土橋教授は、ChatGPTが異なるルールでも一貫性のある入札をしていたことから、ChatGPTがルールを理解していない可能性や、入札と落札の結果を学習していない可能性を示唆。理論上の最適選択とも、人間の被験者の行動とも合致しない戦略を「オークションでよく使われる戦略」として回答した結果などをまとめて、ChatGPTはオークション実験で人間らしくない振る舞いをすると結論づけた。

優秀な学生のペルソナを付与

この結果を受けて、土橋教授は「人間らしさ」を与えられたChatGPTがオークションでどのように入札するかを調査。論理的思考が得意で成績優秀な経済学部の学生「エミリー・トンプソン」というペルソナ(人格)を用意して、エミリーになりきったChatGPTを用いて同じ手順のオークション実験を行った。

するとFPAでは理論予測とほとんど同じで、SPAでは過少入札の傾向が見られた。先に実施した“ペルソナなし”の実験とは異なるが、ペルソナを設定した場合も人間らしいとは言えない結果だった。

エミリーのビッド(入札)

しかし、いずれのルールでも一貫性がない入札をしていることや、FPAではオークションの後半で理論予測に近づく向きがあったことから、土橋教授は「エミリーのペルソナを与えられているときは、以前のラウンド(オークション)から学習し、その知識を入札戦略に統合している可能性」があるとして、ペルソナの有無が結果に影響するかもしれないとした。

オークション理論はビジネス全般に有益

“ペルソナなし”と“ペルソナあり”の実験結果をもとに、土橋教授はChatGPTなどの大規模言語モデルをベースにしたAI被験者をオークションの実験に用いることは必ずしも有用とは言えないと、慎重な姿勢を示した。また、価値観を問う先行研究ではAIが人間と似た回答をしたことなどに触れて、AI被験者向きの実験と、そうでない実験がある可能性を示唆した。

ペルソナを与えると回答が変わるという結果については「オークションに限らずビジネスなどに活用できる可能性があると思います」と述べて、ペルソナを持った「AI消費者」に新商品の感想を聞くなどのマーケティング活動に生かせるのではないかと提案。こうした実験を通して得られた知見は学術的興味にとどまらず、ビジネスに関わるすべての人にとって有益だと、オークション理論を研究する意義を語った。日本では部分的な導入の検討にとどまっている周波数オークションに関しても、オークション理論の研究が果たす役割は大きいという。

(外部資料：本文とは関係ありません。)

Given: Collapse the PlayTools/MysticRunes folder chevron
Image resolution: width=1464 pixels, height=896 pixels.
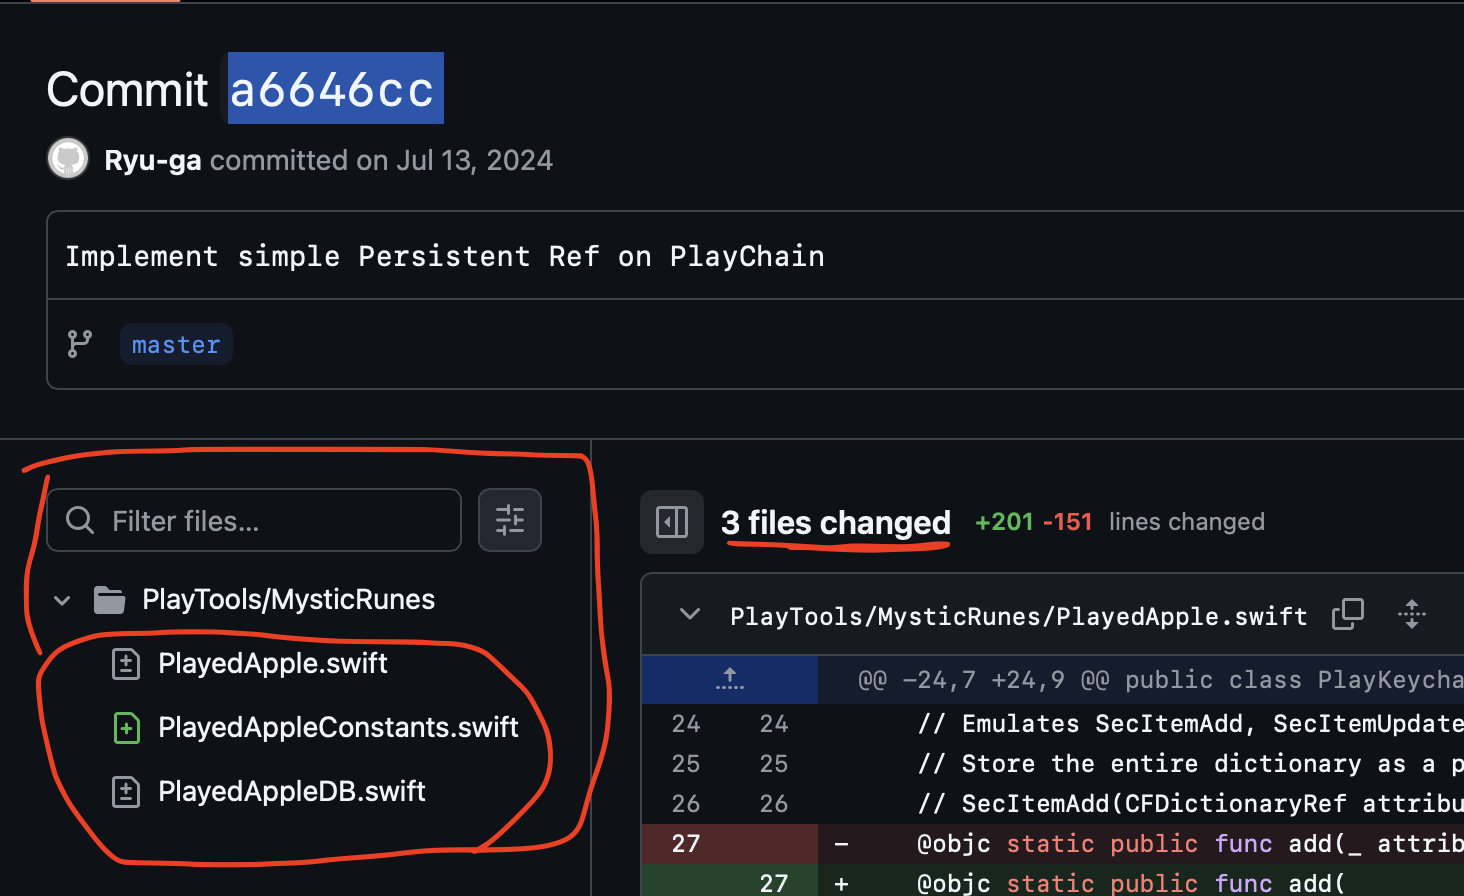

土橋教授によると、実験と同じ条件のオークションでChatGPTを使って金もうけをしようとしても、ChatGPTによる入札は明らかに「損」であるため得策ではない。だが今後、人間の振る舞いを模倣した「質の高いAI」が登場すれば、ツール禁止のネットオークションで人間と不正AI利用者を見分けることが難しくなるかもしれないという。